**EXTRACTED ENTRIES:**
+--

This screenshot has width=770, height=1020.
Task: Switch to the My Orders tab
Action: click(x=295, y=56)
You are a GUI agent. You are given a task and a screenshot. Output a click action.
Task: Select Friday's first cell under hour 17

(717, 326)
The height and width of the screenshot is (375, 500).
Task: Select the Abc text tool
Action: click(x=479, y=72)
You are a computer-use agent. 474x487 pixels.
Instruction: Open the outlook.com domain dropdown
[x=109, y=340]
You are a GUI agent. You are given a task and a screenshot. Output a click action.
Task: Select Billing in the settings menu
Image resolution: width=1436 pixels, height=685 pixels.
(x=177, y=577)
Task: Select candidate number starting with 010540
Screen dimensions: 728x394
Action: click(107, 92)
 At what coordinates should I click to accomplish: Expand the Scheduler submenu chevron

+--

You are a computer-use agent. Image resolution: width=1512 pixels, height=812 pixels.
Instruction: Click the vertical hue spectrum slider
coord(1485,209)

+--

**WHAT YOU NEED TO DO:** Lines containing the word "agent": copy every one of them from the records above.

**ANSWER BELOW:**
You are a GUI agent. You are given a task and a screenshot. Output a click action.
You are a computer-use agent. 474x487 pixels.
You are a GUI agent. You are given a task and a screenshot. Output a click action.
You are a computer-use agent. Image resolution: width=1512 pixels, height=812 pixels.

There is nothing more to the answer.